La stabilità della temperatura di colore dei proiettori a LED per stadi è di gran lunga superiore a quella delle lampade ad alogenuri metallici. In condizioni operative normali, la variazione della temperatura di colore degli apparecchi a LED è in genere inferiore a ±200K in 50.000 ore, mentre le lampade ad alogenuri metallici possono variare di oltre ±500K in sole 2.000 ore (generalmente tendendo verso lo spettro giallo-verde).
Le ragioni di questa stabilità includono le seguenti: la luce bianca viene generata dalla luce blu emessa dal chip LED che eccita uno strato di fosforo; i materiali del fosforo e i processi di produzione sono stabili, con conseguente lento invecchiamento. Inoltre, la corrente di pilotaggio costante previene le variazioni spettrali causate dall'invecchiamento del tubo ad arco, un problema comune nelle lampade ad alogenuri metallici. Gli apparecchi LED di fascia alta utilizzano anche la tecnologia di compensazione della temperatura del colore: sensori integrati monitorano la temperatura del chip e regolano dinamicamente la corrente di pilotaggio del LED blu per mantenere una temperatura di colore costante. Anche se il fosforo invecchia leggermente, il circuito di compensazione mantiene la stabilità dello spettro di emissione. Per le trasmissioni televisive, la temperatura di colore stabile elimina la necessità di frequenti regolazioni del bilanciamento del bianco della telecamera, garantendo colori dell'immagine uniformi.

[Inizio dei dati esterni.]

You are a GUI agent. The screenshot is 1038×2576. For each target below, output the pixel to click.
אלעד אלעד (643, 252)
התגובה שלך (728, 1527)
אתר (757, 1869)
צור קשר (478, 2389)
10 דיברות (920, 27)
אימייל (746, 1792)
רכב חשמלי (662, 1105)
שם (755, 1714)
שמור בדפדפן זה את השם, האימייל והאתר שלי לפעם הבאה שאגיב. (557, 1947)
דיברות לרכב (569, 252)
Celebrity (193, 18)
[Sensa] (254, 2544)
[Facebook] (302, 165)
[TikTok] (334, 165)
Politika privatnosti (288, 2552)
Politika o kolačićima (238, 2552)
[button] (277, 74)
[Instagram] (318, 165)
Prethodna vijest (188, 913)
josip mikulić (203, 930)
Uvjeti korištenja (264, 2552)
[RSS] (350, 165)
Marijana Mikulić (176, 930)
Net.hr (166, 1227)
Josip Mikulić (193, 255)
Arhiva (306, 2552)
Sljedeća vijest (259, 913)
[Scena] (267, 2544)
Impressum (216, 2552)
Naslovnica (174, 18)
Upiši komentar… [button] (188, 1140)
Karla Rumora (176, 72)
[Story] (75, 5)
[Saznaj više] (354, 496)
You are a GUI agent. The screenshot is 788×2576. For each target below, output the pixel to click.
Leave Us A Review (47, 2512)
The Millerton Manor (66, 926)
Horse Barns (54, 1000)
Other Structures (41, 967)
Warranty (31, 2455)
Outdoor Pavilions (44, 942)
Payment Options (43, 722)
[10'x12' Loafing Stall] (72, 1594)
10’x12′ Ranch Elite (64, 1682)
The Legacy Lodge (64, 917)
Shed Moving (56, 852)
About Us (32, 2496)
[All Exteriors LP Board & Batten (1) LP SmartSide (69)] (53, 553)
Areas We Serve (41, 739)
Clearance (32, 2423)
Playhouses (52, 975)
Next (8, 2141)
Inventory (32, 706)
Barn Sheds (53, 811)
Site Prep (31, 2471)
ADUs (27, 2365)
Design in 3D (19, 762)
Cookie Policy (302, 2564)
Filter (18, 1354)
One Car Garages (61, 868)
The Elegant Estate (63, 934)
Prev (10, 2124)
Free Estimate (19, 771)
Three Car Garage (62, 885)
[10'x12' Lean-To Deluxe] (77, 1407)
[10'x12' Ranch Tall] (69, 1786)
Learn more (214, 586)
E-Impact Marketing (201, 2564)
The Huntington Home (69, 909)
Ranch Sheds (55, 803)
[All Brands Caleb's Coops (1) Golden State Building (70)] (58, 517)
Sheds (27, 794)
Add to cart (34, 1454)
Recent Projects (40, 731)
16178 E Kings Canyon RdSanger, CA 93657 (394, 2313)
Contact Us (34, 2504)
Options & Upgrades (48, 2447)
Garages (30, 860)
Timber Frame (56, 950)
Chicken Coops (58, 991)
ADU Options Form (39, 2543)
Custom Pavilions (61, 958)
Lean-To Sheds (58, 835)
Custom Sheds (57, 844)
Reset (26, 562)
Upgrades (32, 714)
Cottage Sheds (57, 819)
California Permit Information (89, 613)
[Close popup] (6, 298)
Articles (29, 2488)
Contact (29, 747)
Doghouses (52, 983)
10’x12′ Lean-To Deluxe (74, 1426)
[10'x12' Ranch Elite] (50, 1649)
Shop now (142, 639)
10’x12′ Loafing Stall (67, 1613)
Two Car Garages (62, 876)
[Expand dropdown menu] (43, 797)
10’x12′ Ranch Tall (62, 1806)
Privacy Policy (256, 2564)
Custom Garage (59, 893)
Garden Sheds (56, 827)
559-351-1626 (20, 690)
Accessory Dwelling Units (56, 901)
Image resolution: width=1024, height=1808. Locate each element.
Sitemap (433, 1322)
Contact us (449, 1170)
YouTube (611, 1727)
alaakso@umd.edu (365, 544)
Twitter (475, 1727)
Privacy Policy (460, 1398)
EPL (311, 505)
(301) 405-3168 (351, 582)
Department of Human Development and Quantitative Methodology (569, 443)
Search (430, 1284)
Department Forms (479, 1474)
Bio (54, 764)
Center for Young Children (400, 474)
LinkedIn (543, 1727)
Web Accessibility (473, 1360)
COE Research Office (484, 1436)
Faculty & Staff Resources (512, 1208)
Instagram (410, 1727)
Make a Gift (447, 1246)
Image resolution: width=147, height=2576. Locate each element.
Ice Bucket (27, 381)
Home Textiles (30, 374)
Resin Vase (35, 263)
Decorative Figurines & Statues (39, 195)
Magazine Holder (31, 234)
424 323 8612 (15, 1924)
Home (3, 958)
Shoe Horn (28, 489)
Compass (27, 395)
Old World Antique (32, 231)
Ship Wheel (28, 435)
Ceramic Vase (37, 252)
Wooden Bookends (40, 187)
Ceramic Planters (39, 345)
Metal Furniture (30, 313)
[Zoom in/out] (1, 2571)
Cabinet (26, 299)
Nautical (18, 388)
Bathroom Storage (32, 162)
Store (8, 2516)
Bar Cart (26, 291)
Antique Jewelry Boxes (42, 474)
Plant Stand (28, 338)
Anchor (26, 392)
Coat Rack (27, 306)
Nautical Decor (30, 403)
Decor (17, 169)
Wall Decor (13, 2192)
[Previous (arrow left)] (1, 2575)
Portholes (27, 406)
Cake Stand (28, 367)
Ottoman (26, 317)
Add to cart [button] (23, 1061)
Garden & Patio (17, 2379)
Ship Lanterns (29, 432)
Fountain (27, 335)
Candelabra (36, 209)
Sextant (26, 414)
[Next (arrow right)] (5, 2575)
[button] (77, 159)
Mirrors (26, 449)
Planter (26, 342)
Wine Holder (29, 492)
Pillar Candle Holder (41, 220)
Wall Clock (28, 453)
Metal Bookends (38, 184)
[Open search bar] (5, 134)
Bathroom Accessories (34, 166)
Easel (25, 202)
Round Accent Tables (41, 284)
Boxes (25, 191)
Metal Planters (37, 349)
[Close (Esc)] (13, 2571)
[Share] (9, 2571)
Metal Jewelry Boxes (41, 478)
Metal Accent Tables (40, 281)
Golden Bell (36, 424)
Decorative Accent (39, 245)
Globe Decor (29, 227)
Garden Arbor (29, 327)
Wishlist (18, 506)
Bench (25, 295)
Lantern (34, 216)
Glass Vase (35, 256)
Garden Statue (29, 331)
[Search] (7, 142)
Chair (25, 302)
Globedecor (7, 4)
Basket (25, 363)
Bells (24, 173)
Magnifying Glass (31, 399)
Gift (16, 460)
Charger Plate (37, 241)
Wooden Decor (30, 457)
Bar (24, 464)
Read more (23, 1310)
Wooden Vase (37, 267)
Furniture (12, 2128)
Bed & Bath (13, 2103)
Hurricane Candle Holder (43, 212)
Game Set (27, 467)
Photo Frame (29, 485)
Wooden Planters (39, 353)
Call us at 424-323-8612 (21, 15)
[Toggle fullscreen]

Quando si acquistano fari a LED per stadi, è importante prestare attenzione ai dati relativi alla variazione della temperatura di colore forniti dal produttore (generalmente espressi come variazione delle coordinate cromatiche, Δu'v'; un valore di Δu'v' ≤ 0,005 corrisponde a una variazione di circa ±200K). Inoltre, la temperatura di colore iniziale di tutti gli apparecchi all'interno dello stesso impianto deve essere uniforme (con una tolleranza cromatica di SDCM ≤ 3) per evitare incongruenze cromatiche o "macchie di colore" quando più fari illuminano la stessa area.